New Delhi, Nov. 12: Exports fell 1.63 per cent to $23.2 billion in October, widening the trade deficit to $20.96 billion from $18.08 billion in the previous month.
While imports jumped 7.4 per cent to $44.2 billion on account of higher crude oil purchases, weak demand in the US and Europe led to a decline in exports. Prior to this, the highest monthly import was $45.2 billion in May 2011.
Exports in October last year stood at $23.63 billion.
Commerce secretary S. R. Rao said, “World trade is continuously contracting... it will have an impact on India’s trade.”
The increase in imports is because of the jump in gold and petroleum imports, Rao said.
Rafeeque Ahmed, president of the Federation of Indian Export Organisations, said, “Trade deficit is highest in recent times because of the hike in oil imports.”
Oil imports in October increased 31.6 per cent year-on-year to $14.78 billion. However, non-oil imports declined 1.73 per cent to $29.42 billion.
Ahmed saw a silver lining in the export fall being lower in growth terms compared with the precious month. He said the arrest in decline pointed to recovery and the decline in exports in October was mainly on account of a slowdown in domestic manufacturing.

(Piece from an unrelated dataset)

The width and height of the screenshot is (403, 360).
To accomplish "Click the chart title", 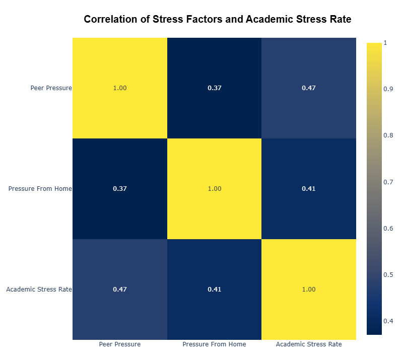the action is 218,19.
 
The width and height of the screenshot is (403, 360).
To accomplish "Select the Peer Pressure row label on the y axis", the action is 51,88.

“We will be seeing positive growth in exports from next month which may show double-digit growth from January onwards or even earlier,” Ahmed added.
Meanwhile, at the instance of commerce and trade minister Anand Sharma, the directorate general of foreign trade is reviewing the performance of different segments of the export sector.

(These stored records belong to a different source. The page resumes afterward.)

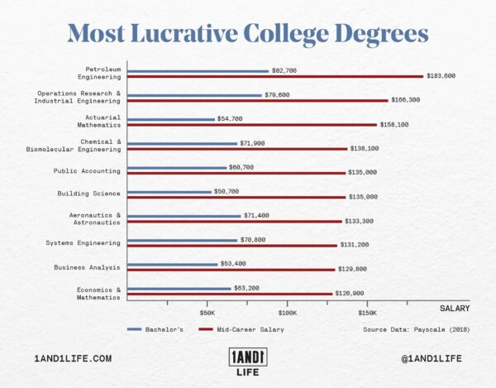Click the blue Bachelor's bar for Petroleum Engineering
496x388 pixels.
198,71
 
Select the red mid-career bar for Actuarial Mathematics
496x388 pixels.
252,124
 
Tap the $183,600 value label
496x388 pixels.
441,76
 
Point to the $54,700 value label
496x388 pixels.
229,119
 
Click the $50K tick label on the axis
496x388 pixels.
207,314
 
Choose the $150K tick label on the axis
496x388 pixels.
367,314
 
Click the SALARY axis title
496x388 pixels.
454,308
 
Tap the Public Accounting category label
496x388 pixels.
88,170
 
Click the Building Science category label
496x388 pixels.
89,194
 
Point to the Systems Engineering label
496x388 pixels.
87,242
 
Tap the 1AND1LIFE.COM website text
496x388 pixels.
73,358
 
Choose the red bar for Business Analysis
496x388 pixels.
231,269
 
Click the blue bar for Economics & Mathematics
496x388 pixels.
179,289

“The DGFT has done an extensive consultation with all the stakeholders. I think the review will be completed in the next two days,” Rao said.
He said after the analysis of the sector, the minister would take a call on whether there was any requirement of a mid-term review of the Foreign Trade Policy and if steps were needed to boost exports.
When asked if government would provide some support to exporters, the secretary said “of course”.